> _Extract provided_
»»
Friday, November 21, 2008

Test #4(2mil): Nov.21.2008

Full sequence test for 2million sequences.

(1) Resource setup: BigRed(150), Ornl(80), Cobalt(80)
(2) Service setup: Status check interval: 60 secs
Job queue scan interval: 60 secs
Job queue size: 100
(3) Input files : 2mil.tar copied to each of cluster in the $TG_CLUSTER_SCRATCH directory.
Referred by arguments with full path to the input files
(4) Output files: staged out to swarm host

(5) Client side setup: input files are located in my desktop(same machine with swarm host).
Scan the directory and find files which contain more than 1 sequence(with grep unix command through Java Runtime). Send the request to swarm with 10 batch per rpc call.
  • Total duration of the Submission: 170364307 milliseconds(around 47.3 hours).
  • Total number of jobs submitted: 75533
  • Total number of files scanned: 536825
(6) Completed Jobs : To be added
(7) Held Jobs: To be added
(8) Open Issues:
Submission time requires to be improved.
Reason:
  • Loading 536825 objects which represent the filename takes too much of memory.[Approach]: Use filefilter and load partial list at a time
  • Using Java Runtime: Java Runtime requires extra memory to execute system fork. [Approach]: Try checking the number of sequences by means of Java FileInputStream
  • Running client and host in the same machine.[Approach]: Try the client in different machine.
««
Records excerpted from a collection
»»
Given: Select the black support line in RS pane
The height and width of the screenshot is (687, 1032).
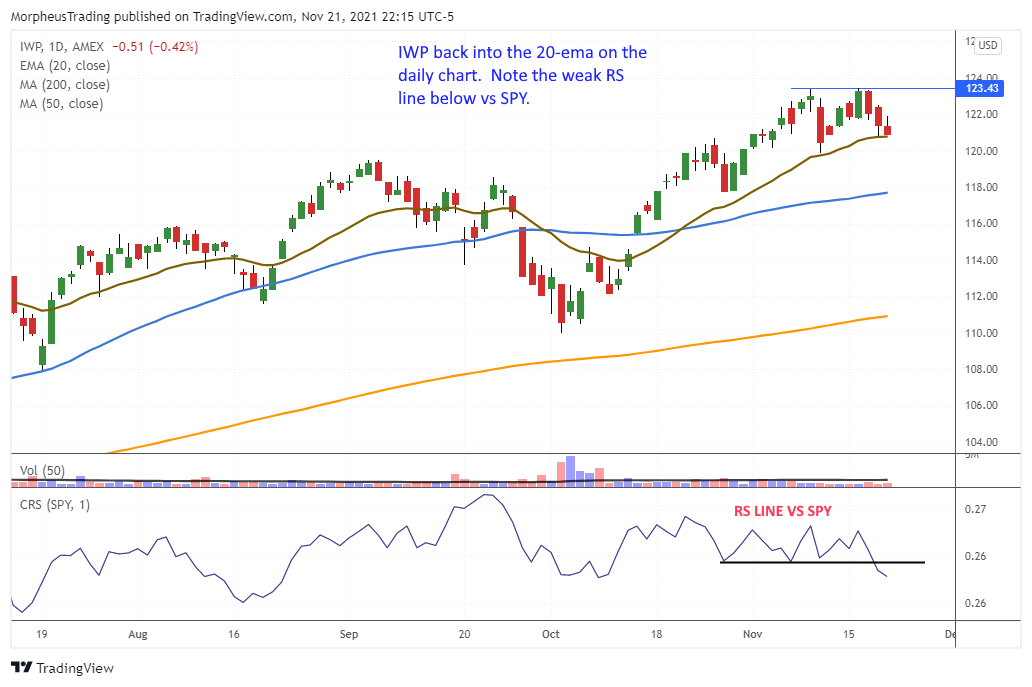Looking at the screenshot, I should [x=820, y=562].
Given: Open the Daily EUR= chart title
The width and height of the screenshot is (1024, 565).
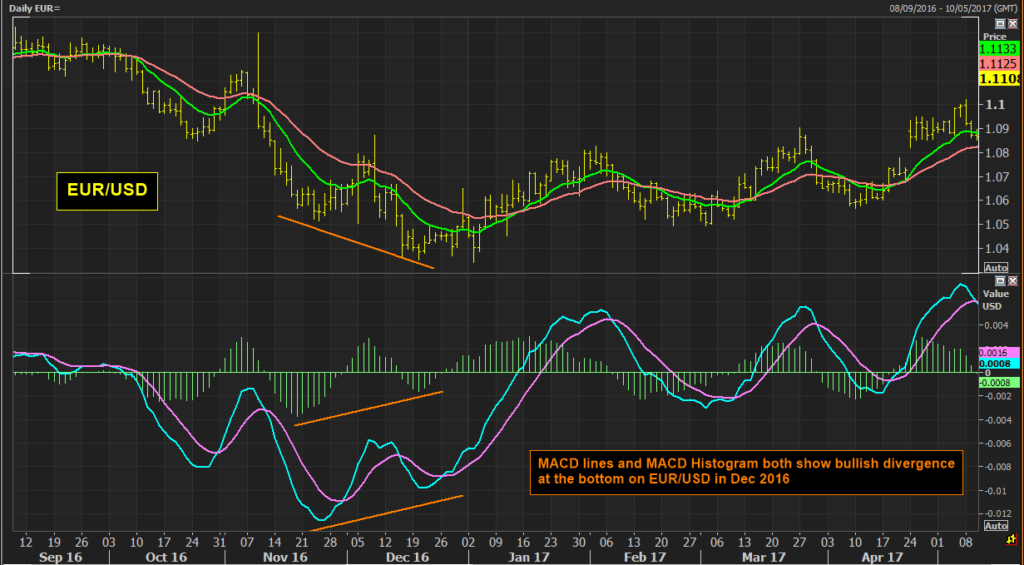Looking at the screenshot, I should click(32, 8).
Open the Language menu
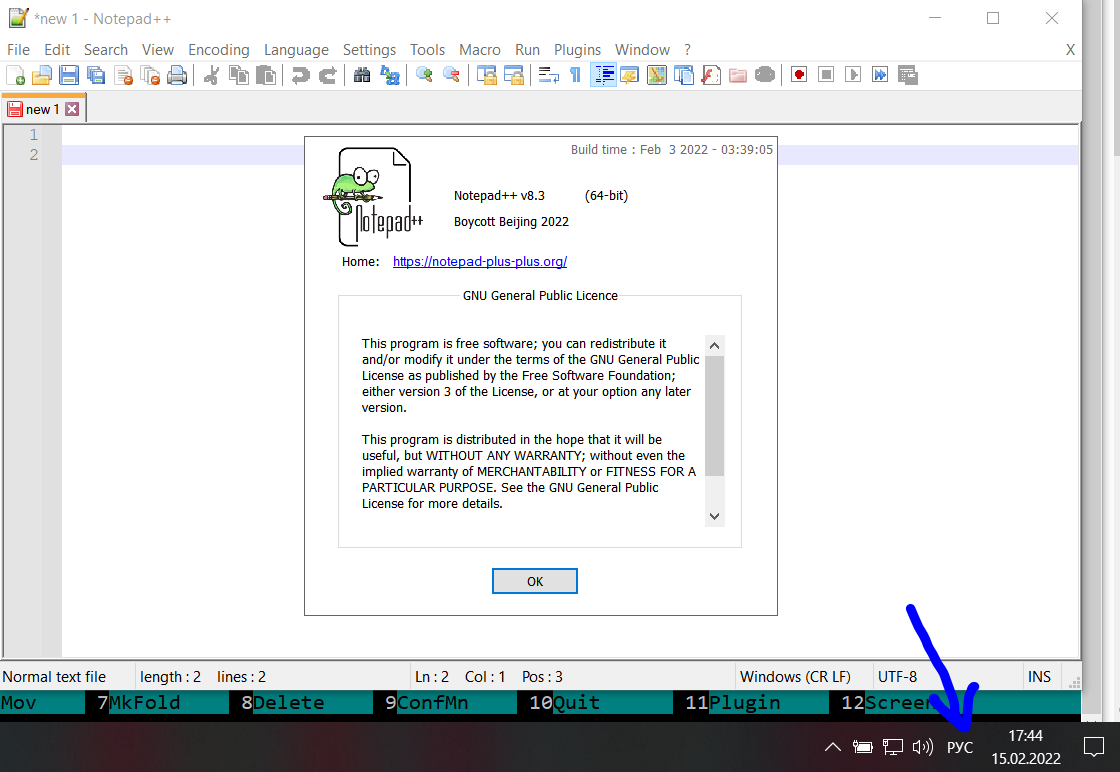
««
> _Task description_
Write what comes next in the 2-million-sequence test log, starting after its final line.

> _Result of the task_
Friday, November 14, 2008

Java Runtime Class with VM memory

For swarm service, I worte a client kit to crawl a directory and find cluster files which need to be assembled. To access the files and count the number of gene sequences, I used Java Runtime Process class. With the 2 million sequences, I could get around 600000 clustered files. Those clustered files were visited by the crawler program. Especially when I tried to create DOM object to interact with Web service, this crawler started to throw IO exception-memory allocation error. My Java option was -Xmn 512M -Xmx 1024M.

On linux, Runtime.exec does a fork and execute. That means that you will need double what your current java process is using in virtual memory(real + swap). Therefore, if I specify initial heap as 512M then my total heap must be bigger than 1024M.

I tried to set my java option to -Xmn 256M -Xmx 1024M. Crawler was slowed down quite a bit, but it did not throw IO exception anymore.

Friday, November 7, 2008

Test #3(2mil): Nov.07.2008

(1) Starting time: 04:00 pm

(2) Server Setup:

-BigRed : max 5

-Cobalt : max5

(3) Client Setup:

-Total job max: 20

-Input source: EST Human 2mil

* Note

New Setup:(1) Increased timeout from 20 secs to 6 mins. (axis2.xml)(2) Decreased resource pool size(3) Decreased client jobs

Test #2(2mil) : Nov.07.2008

(1) Starting time: 02:05 pm

(2) Server Setup:
-BigRed : max 20
-Cobalt : max20

(3) Client Setup:
-Total job max: 1000
-Input source: EST Human 2mil

* Note
New Setup:
(1) Increased timeout from 20 secs to 6 mins. (axis2.xml)
(2) Decreased resource pool size
(3) Decreased client jobs

Result:
(1) Job submission successfully done. (total 1000 jobs)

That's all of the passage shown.